Fair value gains or losses associated with the effective portion of a derivative designated as a cash flow hedge are recognised initially in shareholders’ equity. When the cash flows that the derivative is hedging (including cash flows from transactions that were only forecast when the derivative hedge was effected) materialize, resulting in income or expense, then the associated gain or loss on the hedging derivative is simultaneously transferred from shareholders’ equity to corresponding income or expense line item.

If a cash flow hedge for a forecast transaction is deemed to be no longer effective, or the hedge relationship is terminated, the cumulative gain or loss on the hedging derivative previously reported in shareholders’ equity remains in shareholders’ equity until the committed or forecast transaction occurs, at which point it is transferred from shareholders’ equity to trading income.
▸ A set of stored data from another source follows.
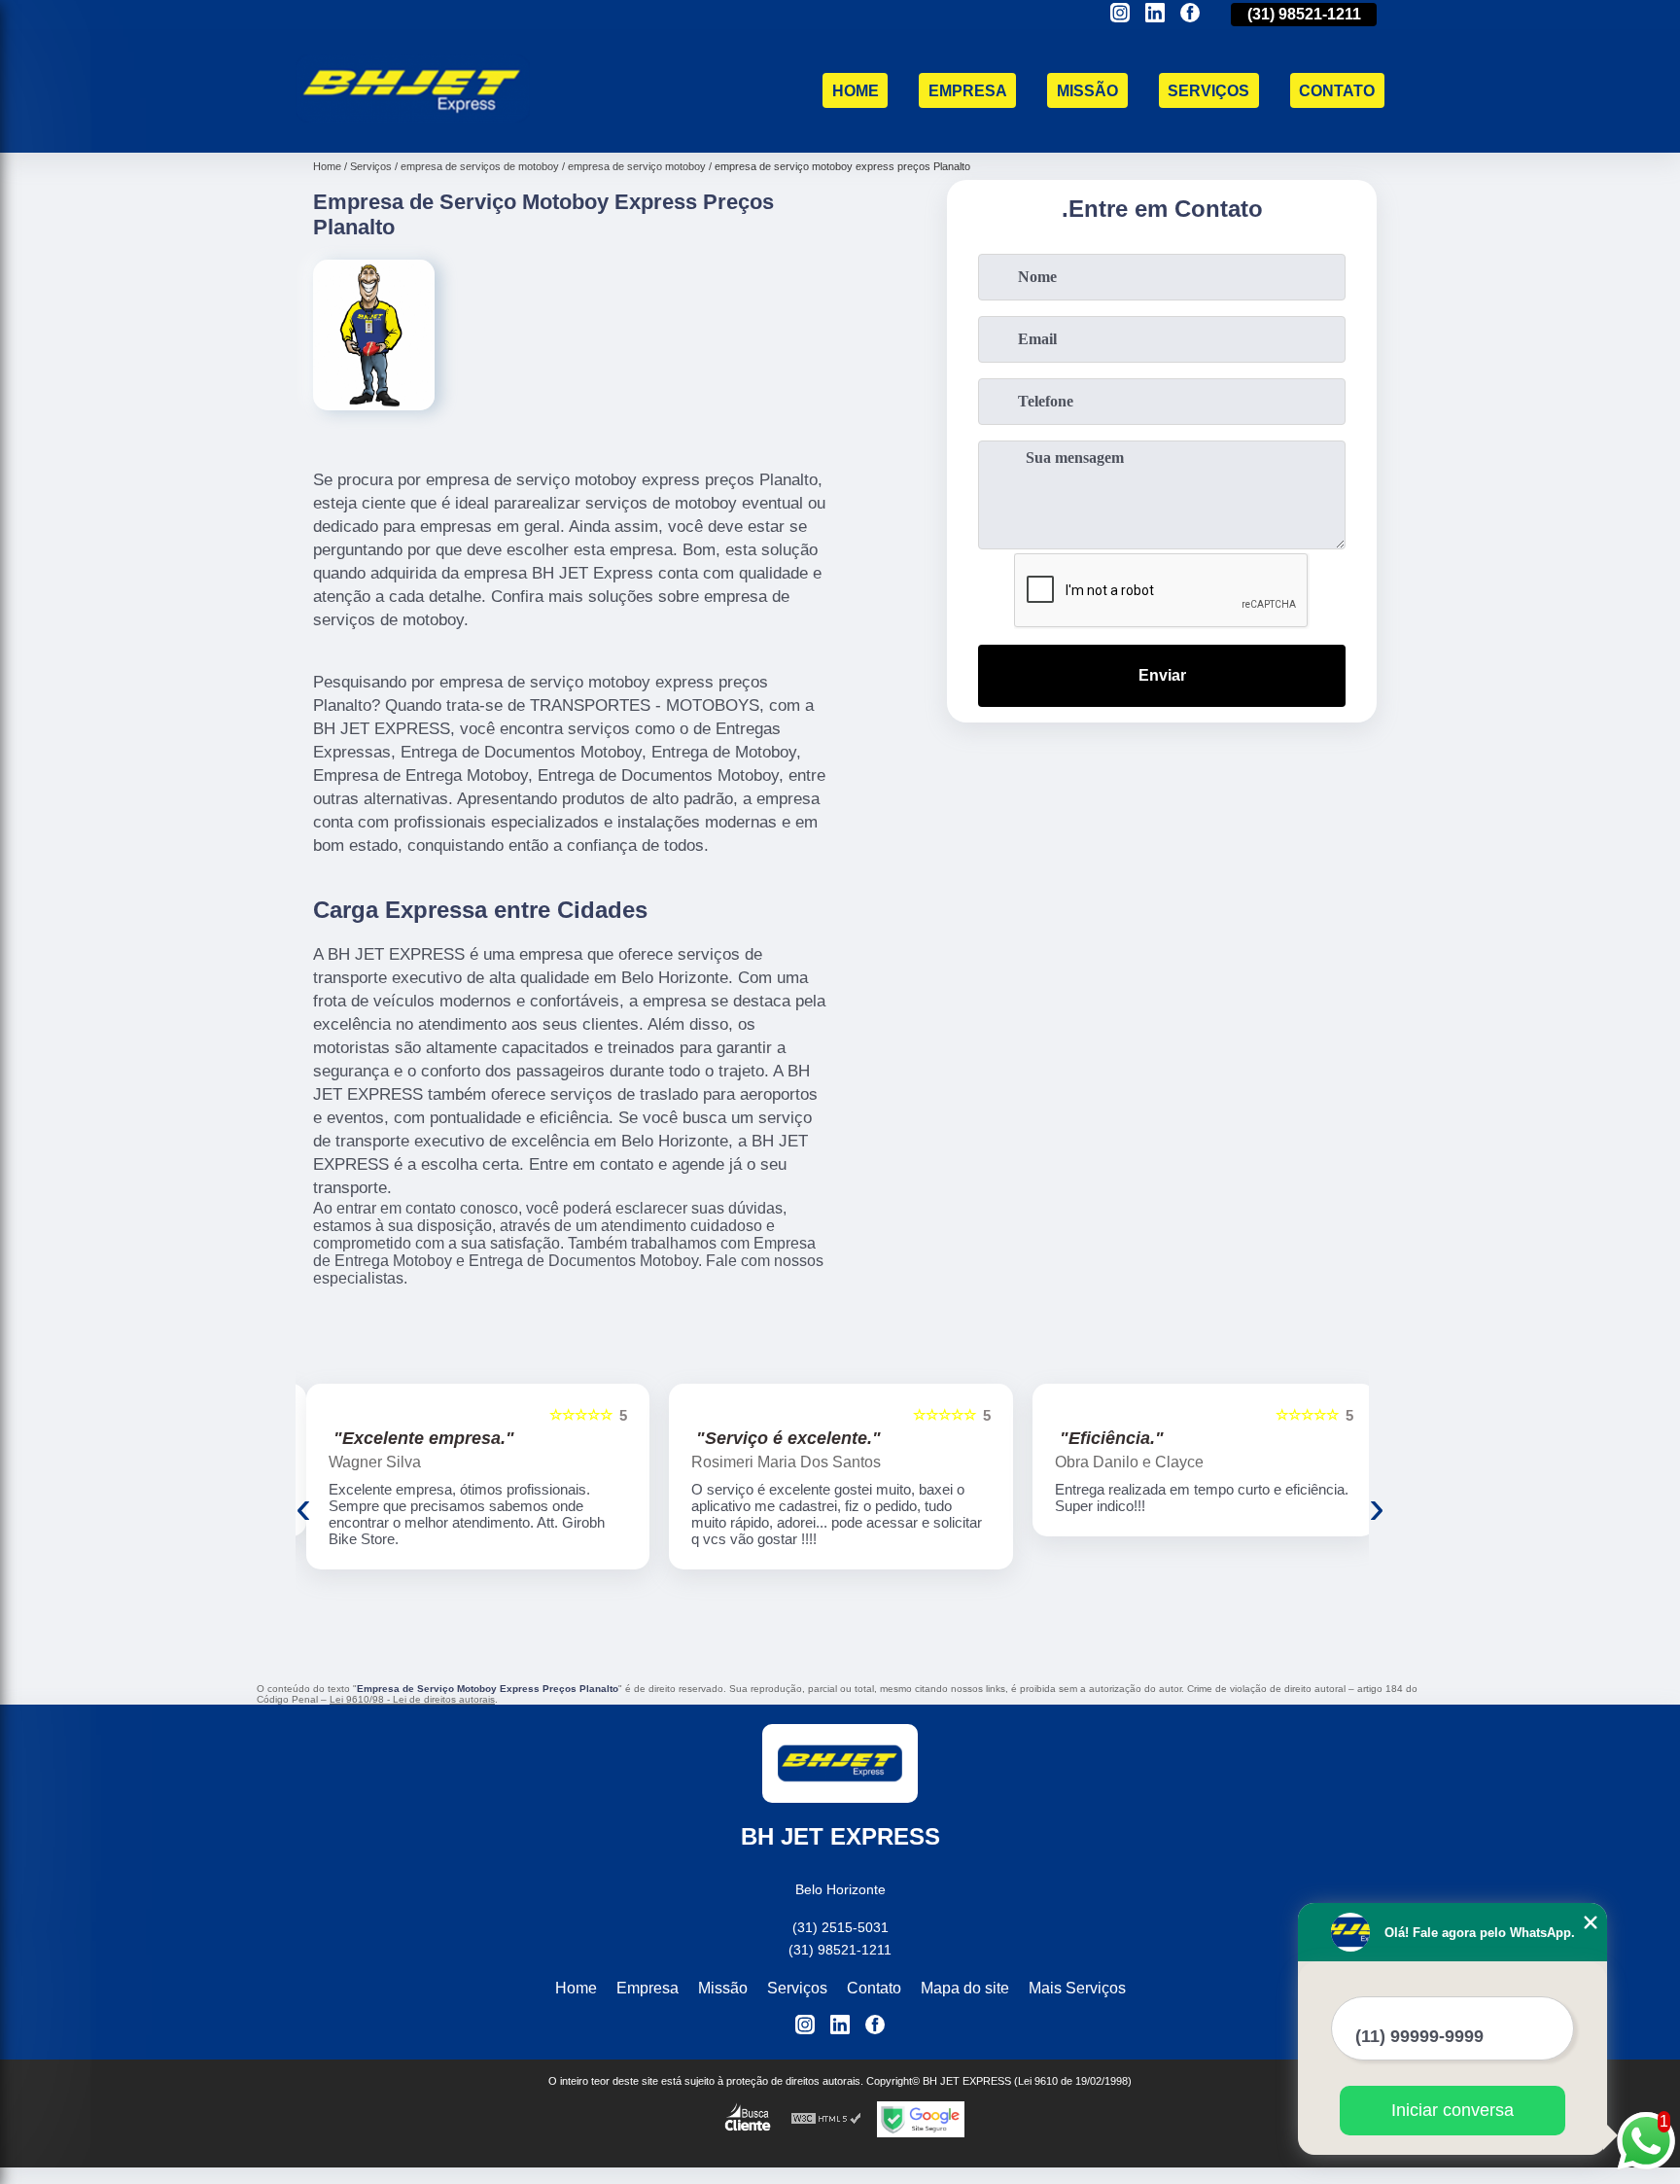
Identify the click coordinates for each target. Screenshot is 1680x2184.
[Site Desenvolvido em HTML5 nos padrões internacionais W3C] (826, 2119)
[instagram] (1120, 14)
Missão (1087, 91)
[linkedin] (1155, 14)
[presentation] (303, 1506)
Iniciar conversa (1452, 2110)
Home (855, 91)
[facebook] (1190, 14)
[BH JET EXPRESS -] (413, 128)
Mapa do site (965, 1988)
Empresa (967, 91)
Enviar (1162, 675)
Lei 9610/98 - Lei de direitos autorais (412, 1699)
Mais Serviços (1077, 1988)
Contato (1337, 91)
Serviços (1208, 91)
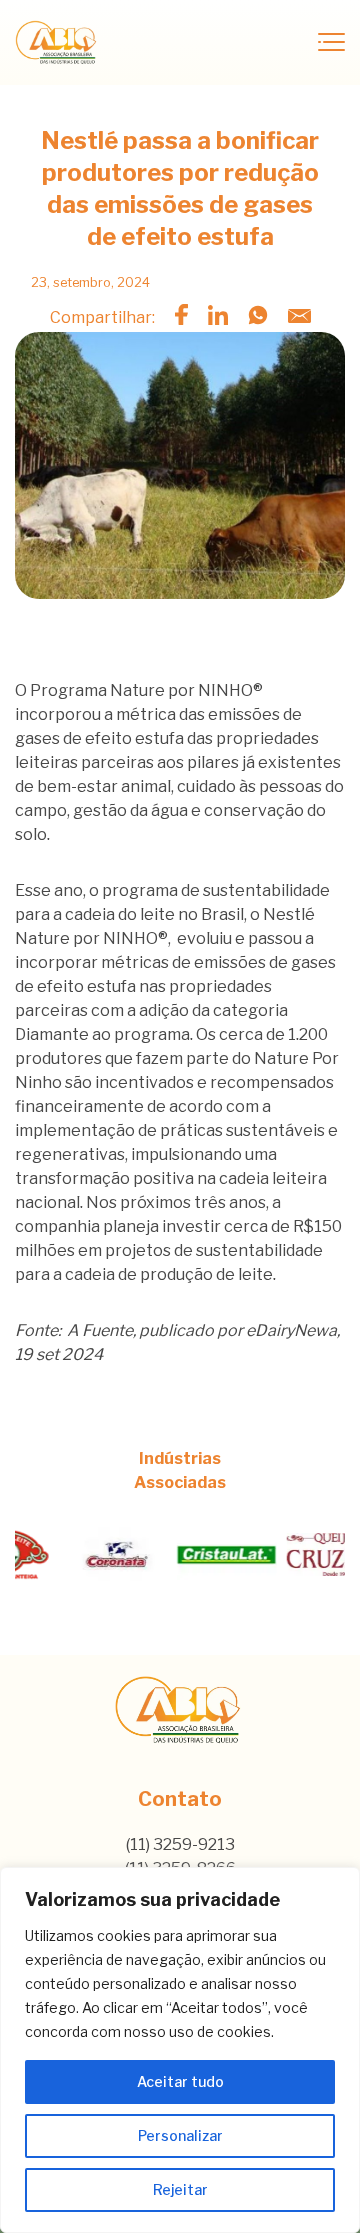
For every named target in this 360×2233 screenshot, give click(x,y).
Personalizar (180, 2135)
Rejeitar (180, 2189)
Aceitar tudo (180, 2081)
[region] (180, 2050)
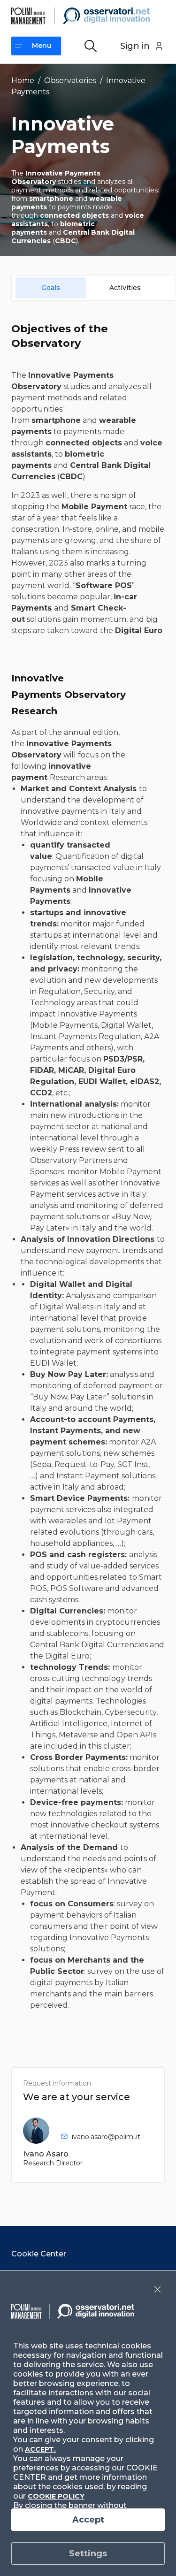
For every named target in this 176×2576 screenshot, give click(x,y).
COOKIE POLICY (56, 2496)
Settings (88, 2553)
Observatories (70, 80)
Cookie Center (38, 2253)
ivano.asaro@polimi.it (106, 2137)
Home (22, 80)
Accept (88, 2520)
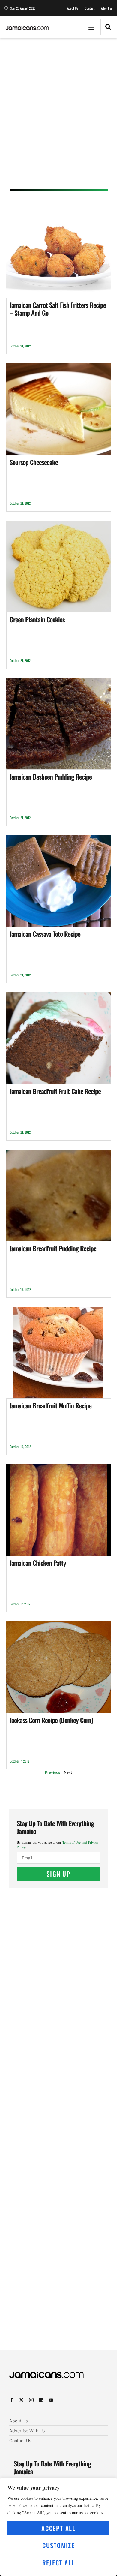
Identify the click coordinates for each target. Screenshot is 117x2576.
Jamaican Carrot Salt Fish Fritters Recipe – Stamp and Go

Certain derivative instruments transacted as effective economic hedges under the Group’s risk management positions, do not qualify for hedge accounting under the specific rules of IAS 39 and are therefore treated in the same way as derivative instruments held for trading purposes, i.e. fair value gains and losses are recognised in trading income.

The foreign currency risk of a highly probable forecast intragroup transaction is qualified as a hedged item in the consolidated financial statements, provided that: (a) the transaction is denominated in a currency other than the functional currency of the entity entering into that transaction; and (b) the foreign currency risk will affect consolidated profit or loss.

Notwithstanding the above, transactions entered into before the date of transition to IFRS, shall not be retrospectively designated as hedges.

2.7 Offsetting

Financial assets and liabilities are offset and the net amount is reported in the balance sheet when there is a legally enforceable right to set off the recognised amounts and there is an intention to realize the asset and settle the liability simultaneously or on a net basis.

2.8 Interest income and expense

Interest income and expense are recognised in the income statement for all interest bearing instruments on a time proportion basis, taking account of the principal outstanding and using the effective interest rate method based on the actual purchase price. Interest income includes coupons earned on fixed income investment and trading securities and accrued discount and premium on treasury bills and other discounted instruments.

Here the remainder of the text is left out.